Enter the Armed Forces Combat Fishing Tournament (originally the Seward Combat Fishing Tournament), a benefit which now attracts the support of not only the guys who started it but just about every charter fishing business in the big, little community of 2,500 at the head of Resurrection Bay.
And they’re not alone.
With the tournament now the largest military appreciation fishing event in the country, more than a few businesses throughout the broader Prince William Sound area have been joining in, and there is goodly bit of financial support from the state’s largest city.
The money helps fund free and low-cost programs the Armed Services YMCA of Alaska provides military personnel. Not many of those programs can top a free-of-charge chance to go chase the biggest of big Alaska fish in an event where everyone goes home a winner.
The halibut caught on the day gets spread among all the fishermen, and there is a banquet afterward with drawings for prizes.
More than a dozen charter boats turned out this year to take about 200 enlisted men and women – not officers – out to hunt for huge flatfish.
The man getting the most attention at the end of the hook-and-sinker lead into the Memorial Day weekend was the U.S. Air Force’s John-Austin Gillardo from Corpus Christi, Texas, who shortly after his Friday catch posted “so stoked” on his Facebook page above a photo of himself standing next to a 130-pound halibut hanging on the Seward scale.

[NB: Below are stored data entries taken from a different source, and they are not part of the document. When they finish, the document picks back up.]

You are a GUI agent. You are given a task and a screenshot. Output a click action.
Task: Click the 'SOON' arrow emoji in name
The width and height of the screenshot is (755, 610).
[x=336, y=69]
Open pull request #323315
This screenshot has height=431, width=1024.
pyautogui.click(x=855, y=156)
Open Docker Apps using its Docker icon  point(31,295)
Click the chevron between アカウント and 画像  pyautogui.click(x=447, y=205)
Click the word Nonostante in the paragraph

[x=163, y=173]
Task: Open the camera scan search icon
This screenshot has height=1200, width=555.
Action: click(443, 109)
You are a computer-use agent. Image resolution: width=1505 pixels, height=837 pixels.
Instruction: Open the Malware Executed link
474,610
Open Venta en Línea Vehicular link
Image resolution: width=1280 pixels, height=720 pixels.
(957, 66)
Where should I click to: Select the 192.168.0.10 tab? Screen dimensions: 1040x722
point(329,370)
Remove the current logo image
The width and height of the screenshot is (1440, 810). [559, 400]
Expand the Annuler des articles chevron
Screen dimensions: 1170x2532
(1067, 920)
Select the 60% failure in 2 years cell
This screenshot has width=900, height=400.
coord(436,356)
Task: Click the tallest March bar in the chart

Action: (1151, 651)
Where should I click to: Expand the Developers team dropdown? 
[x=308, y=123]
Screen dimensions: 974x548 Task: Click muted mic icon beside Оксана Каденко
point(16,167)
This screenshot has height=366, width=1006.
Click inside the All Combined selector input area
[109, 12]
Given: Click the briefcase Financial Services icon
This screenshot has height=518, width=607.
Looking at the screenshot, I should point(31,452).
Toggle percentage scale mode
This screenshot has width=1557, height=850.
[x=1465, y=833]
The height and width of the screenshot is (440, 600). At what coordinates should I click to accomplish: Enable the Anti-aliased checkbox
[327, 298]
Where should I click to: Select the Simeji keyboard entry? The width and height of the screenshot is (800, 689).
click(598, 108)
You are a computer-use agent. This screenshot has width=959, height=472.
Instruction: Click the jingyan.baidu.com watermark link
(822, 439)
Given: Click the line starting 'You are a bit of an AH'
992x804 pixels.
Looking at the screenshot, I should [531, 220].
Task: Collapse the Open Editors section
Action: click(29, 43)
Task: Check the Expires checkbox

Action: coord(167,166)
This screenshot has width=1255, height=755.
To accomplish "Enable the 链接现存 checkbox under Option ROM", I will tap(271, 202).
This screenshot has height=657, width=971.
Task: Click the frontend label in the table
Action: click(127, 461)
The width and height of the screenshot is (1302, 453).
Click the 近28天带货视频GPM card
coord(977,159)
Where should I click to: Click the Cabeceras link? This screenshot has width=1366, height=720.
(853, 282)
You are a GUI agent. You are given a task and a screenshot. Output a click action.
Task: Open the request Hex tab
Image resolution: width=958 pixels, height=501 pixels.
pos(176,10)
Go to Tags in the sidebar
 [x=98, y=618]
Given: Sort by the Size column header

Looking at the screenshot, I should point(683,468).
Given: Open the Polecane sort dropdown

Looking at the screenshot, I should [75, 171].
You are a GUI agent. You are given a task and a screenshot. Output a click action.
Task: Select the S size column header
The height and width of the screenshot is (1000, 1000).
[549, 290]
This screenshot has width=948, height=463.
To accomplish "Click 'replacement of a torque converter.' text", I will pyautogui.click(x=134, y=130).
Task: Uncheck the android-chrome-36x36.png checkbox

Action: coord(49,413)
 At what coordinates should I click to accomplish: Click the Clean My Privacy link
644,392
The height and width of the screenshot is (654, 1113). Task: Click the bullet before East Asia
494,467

Gillardo was fishing with John Moline aboard the Nauti Girl. Saltwater Safari Company’s Bob Candopolous, who was joined by Keith Manterach of Anchorage’s Specialty Truck and Auto in founding the fishing event, said he was glad to see Moline in the spotlight when skippers and servicemen gathered for a banquet after the day was done.
He “was the very first guy to donate his boats to the event the year after I started this with just the Legacy & Legend,” Candopolous said. Moline has been on the team ever since.
“He faithfully gives us two boat every year,” Candopolous said.
Surely no one was more thankful for that than Gillardo, though nobody was complaining about the days outing even if rough seas did make things a little uncomfortable for a few. That was more than offset by a bounty of big fish.
Candopolous reported two halibut at or over 90 pounds on his boat alone. Along with Amir Brito-Roy’s 99 pounder, the second biggest fish on the day, Ben Setchel had a 90 pounder.
“One up’d last year’s halibut with this 90-pounder,” Setchel observed on his Facebook page before giving a shout out to Seward.
“The generosity of all the captains in Seward can not be beat,” wrote the airman from DeKalb, Ill. They provide “lifelong memories and stories even if I was hanging off the side of the boat losing every bit of my lunch.”